First of all, thanks to everyone for their best wishes and supportive comments. Mrs Stan remain very unwell, but is making progress albeit slowly. Sometimes it's two steps forward and one step back - sometimes it's one step forward and two back - but there are occasional glimpses of the woman I married starting to show through. It's been particularly hard on the kids though - it can't have helped that this happened while they were on summer holidays - but they are coping well under the circumstances.
However, rather than dwell on the problems of the Stan household, I'd rather talk about something which is currently happening in Britain. To be honest, I've been rather surprised by it as the sort of thing that is currently taking place is more often put off until a more .... appropriate time. I'm talking about the progressives habit of rewriting history.
Progressives hate Britain. They hate England even more, but essentially they hate anything to do with our country which is not of their making or choosing - and that means anything that happened before progressivism took its death grip on our nations throat - i.e. anything before 1960, roughly speaking.
In particular they despise anything that is positive about Britain or British history. They'd like you to think that everything pre-progressivism was bad - health care was bad, education was bad, inequality was bad, social mobility was bad and so on. Unfortunately for progressives, historical evidence often disputes their depiction of pre-progressive Britain - so what they do is rewrite history to change that view.
It's not that hard to do.
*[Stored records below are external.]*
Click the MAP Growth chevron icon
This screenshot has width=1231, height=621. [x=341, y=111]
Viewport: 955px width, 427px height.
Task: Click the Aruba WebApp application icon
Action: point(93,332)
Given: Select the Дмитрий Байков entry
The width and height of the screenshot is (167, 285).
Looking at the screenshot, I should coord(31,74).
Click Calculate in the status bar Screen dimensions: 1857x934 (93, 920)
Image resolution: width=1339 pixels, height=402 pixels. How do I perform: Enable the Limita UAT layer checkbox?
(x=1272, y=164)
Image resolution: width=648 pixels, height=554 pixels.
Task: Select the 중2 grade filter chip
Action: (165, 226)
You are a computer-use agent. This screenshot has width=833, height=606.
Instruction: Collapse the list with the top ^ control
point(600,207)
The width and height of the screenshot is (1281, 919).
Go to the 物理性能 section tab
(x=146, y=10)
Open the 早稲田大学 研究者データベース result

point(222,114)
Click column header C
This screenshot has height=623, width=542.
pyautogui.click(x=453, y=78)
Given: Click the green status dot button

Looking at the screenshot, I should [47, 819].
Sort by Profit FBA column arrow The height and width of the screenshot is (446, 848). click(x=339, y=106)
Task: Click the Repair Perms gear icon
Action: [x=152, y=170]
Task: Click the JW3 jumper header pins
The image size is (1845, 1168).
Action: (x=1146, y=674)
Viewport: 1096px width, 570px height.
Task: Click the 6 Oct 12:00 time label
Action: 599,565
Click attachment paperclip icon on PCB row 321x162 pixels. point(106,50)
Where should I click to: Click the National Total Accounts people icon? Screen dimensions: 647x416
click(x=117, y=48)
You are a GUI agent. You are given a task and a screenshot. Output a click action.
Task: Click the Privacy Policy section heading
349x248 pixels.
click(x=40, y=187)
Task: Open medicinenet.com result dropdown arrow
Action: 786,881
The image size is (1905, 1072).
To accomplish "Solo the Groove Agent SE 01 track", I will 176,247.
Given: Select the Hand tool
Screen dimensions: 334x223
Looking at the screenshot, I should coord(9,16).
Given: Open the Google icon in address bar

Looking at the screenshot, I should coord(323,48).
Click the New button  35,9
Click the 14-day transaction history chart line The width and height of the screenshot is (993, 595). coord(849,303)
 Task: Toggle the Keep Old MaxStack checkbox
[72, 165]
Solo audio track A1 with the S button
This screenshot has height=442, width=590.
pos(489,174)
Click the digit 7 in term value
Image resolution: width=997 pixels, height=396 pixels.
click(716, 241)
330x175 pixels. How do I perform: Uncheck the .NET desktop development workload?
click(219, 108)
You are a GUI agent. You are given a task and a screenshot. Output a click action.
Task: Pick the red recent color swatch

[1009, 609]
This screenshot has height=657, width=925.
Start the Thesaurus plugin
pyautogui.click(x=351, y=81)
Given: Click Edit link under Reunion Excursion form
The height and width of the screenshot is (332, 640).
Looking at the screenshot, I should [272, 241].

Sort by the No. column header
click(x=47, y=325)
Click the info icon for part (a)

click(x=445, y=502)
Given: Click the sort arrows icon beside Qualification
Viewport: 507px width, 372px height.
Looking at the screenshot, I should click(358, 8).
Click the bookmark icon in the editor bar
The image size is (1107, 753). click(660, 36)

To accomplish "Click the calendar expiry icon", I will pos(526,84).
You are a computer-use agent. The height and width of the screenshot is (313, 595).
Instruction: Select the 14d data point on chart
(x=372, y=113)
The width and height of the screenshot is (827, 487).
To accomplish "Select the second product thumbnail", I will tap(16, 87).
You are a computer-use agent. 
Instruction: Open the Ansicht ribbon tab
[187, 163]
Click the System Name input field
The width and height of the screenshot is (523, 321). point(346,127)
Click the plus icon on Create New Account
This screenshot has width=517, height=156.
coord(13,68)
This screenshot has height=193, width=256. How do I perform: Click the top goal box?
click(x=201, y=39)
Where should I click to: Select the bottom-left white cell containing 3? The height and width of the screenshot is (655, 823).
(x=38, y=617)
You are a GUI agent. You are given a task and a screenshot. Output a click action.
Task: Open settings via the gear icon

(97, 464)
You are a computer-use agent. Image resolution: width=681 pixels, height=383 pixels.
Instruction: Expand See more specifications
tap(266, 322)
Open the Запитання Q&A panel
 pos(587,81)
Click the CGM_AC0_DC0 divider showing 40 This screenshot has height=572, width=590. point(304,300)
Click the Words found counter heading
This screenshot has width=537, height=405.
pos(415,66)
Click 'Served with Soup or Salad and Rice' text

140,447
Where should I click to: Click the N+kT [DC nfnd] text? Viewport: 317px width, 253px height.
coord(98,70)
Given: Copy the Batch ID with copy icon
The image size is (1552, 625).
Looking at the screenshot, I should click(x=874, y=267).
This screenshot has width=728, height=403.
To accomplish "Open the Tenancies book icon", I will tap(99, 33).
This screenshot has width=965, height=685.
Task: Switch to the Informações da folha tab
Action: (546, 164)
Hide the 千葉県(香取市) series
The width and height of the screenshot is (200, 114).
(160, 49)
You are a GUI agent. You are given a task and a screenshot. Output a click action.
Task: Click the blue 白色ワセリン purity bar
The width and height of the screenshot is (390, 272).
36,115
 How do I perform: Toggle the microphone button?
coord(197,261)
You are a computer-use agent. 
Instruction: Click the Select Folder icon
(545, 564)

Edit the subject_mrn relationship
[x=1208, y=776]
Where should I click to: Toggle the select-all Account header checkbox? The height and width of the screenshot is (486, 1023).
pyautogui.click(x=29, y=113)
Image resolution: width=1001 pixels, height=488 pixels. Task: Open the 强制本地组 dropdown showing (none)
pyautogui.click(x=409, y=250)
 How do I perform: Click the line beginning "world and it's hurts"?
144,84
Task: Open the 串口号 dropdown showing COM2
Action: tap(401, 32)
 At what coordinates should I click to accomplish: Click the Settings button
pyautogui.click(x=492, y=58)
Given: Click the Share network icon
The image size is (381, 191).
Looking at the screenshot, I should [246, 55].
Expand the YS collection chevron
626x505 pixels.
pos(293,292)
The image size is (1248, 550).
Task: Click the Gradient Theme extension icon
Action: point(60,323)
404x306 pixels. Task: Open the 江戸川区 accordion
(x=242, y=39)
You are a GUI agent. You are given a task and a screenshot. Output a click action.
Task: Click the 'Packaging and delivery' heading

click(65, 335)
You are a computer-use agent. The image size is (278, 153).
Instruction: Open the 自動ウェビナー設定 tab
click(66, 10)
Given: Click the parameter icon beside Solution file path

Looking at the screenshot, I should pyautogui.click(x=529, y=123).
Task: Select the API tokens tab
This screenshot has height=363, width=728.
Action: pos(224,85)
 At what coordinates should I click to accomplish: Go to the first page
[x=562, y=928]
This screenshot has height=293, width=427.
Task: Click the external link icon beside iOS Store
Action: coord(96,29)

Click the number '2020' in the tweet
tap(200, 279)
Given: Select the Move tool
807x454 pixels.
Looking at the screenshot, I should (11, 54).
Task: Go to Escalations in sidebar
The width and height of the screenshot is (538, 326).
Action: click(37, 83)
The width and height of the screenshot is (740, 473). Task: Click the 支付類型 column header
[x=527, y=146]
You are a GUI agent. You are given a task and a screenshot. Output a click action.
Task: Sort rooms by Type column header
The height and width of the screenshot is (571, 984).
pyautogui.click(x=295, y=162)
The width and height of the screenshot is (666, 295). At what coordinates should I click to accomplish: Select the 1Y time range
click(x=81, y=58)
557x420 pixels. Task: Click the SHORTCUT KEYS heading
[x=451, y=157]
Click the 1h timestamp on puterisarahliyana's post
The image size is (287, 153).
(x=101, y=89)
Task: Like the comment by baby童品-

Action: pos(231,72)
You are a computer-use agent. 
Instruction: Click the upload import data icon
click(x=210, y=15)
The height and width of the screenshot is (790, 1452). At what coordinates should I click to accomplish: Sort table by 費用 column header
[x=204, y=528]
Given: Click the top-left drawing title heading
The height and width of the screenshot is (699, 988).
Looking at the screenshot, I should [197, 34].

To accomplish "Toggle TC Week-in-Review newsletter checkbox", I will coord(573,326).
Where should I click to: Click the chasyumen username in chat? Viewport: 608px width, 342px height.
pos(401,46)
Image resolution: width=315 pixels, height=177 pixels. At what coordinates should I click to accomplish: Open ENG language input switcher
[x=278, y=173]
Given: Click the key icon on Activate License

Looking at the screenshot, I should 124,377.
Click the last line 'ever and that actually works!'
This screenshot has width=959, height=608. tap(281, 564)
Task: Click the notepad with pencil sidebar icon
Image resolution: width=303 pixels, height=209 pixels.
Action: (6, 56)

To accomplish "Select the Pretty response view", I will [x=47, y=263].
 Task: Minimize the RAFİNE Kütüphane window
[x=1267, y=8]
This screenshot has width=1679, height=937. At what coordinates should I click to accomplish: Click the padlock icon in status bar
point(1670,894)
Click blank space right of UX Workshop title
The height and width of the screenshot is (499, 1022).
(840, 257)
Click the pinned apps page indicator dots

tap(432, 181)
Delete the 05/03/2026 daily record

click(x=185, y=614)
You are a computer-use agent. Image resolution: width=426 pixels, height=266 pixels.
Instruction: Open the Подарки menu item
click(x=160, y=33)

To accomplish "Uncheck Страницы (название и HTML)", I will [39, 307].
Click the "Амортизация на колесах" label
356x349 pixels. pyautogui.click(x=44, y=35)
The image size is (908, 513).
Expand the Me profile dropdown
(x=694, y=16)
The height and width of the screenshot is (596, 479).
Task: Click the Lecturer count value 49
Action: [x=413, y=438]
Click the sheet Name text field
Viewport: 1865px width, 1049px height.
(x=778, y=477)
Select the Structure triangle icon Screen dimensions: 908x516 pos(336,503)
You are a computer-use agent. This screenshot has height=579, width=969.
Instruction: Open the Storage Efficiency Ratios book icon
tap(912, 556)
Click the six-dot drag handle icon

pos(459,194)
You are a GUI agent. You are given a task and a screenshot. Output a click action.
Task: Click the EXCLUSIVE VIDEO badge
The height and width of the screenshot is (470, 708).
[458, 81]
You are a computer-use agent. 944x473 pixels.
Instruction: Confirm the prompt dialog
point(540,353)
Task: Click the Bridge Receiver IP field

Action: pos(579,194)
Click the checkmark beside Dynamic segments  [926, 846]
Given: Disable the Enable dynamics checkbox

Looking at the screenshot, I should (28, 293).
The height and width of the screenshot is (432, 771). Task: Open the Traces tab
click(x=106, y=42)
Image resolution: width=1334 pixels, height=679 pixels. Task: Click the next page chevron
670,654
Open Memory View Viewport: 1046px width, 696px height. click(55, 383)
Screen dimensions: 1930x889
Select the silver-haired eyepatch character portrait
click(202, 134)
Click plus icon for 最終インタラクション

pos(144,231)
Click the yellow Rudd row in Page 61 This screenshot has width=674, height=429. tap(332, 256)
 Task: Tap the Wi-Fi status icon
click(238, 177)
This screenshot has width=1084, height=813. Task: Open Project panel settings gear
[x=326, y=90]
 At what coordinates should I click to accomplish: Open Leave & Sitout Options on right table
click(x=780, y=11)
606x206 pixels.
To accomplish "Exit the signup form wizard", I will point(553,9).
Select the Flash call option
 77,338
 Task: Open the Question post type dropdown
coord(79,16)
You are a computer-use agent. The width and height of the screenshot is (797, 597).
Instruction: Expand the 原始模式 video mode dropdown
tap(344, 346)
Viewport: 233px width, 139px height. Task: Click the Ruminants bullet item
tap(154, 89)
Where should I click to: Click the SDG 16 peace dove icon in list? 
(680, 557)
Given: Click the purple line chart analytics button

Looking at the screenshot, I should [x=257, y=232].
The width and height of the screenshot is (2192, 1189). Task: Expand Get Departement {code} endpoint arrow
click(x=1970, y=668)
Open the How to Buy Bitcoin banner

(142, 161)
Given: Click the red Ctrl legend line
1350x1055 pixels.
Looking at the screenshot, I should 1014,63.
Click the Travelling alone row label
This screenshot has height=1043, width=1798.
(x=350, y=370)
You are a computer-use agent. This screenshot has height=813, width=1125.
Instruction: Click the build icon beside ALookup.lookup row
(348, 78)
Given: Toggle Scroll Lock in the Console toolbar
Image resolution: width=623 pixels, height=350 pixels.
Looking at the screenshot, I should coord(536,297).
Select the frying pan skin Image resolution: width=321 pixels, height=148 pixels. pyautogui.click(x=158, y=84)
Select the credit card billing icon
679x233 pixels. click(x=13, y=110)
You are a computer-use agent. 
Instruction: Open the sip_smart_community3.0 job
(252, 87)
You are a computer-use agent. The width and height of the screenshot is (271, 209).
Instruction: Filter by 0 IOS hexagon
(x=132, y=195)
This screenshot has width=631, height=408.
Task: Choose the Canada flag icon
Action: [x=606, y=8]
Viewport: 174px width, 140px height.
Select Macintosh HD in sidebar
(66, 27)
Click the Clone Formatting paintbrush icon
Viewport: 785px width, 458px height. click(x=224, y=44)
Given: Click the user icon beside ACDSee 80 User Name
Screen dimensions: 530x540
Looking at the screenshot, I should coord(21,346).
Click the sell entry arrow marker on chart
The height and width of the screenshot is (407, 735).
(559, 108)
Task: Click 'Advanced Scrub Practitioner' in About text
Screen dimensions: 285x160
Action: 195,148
All you have to do is wait until everyone who might possibly remember what life was like in the past is dead then get someone to write a book telling the "true" story of the bad old days before we had social liberalism. These books are often based on second or third hand anecdotal evidence - i.e. the thoughts and opinions not of people who were there at the time, but people who knew people who were there at the time - and then published as non-fiction.
As I said, this is easy to do when those who were really there are dead - and even easier if they are long since dead - but it is a little trickier if there are still some who are still alive. Which is why I was surprised last week to find that the task of rewriting the history of WW2 is already in progress - with particular emphasis on transforming the crucial and decisive Battle of Britain into a "folk myth".
Robin Hood is a folk myth. There is no evidence to suggest he ever existed let alone did the things he was supposed to have done - but the Battle of Britain was not only a real event it was a real event captured on film and photograph and which those who were there at the time still remember. Even my mother recalls the time a "Spitfire" downed a "Messerschmidt" near Slough (they may not have been a Spitfire and a Messerschmidt, but to a very young girl every British fighter plane was a Spitfire and every German aeroplane was a Messerschmidt).
Incidentally, even popular folk myths are not immune from progressive revisionism. In its last incarnation on television, Robin Hood was depicted using a Saracen bow rather than the traditional English longbow with the explanation that it was "more powerful". It wasn't. The English longbow was the last word in weaponry back in those days as the French knights of Agincourt would testify (Agincourt itself being subjected to revisionism in recent years). The only advantage of the Saracen bow was that it was easier to use while mounted on a horse due to its shorter length - but there wasn't a chance in hell that someone like Robin Hood would have used one in preference to the English longbow. It would be like a sniper today giving up his telescopic sight equipped long range rifle in preference for a handgun.
Anyway, over the last week I heard and saw various attempts to suggest that the Battle of Britain was neither crucial or decisive or even particularly important in the grand scheme of things that was World War 2 - and the cheerleader of this revisionism was the dear old BBC. Unfortunately for Auntie and the rest of the progressive scum who want to do this country down, there are still sufficient men and women around who were not only alive at the time, but actually took an active part in defending this nation from Nazi tyranny.
This won't stop the progressives, though. They planted the seeds of doubt and over the coming years they will feed and water them. It is the intention of progressives to destroy the Battle of Britain as an icon of our history - it will no doubt be replaced by something more acceptable to the progressive mind set. I don't know what that will be, but it will almost certainly involve women, ethnic minorities or homosexuals. By the time of the hundredth anniversary of the Battle of Britain it will be a celebration of the part played in victory over Nazism by transgendered Moslem immigrants.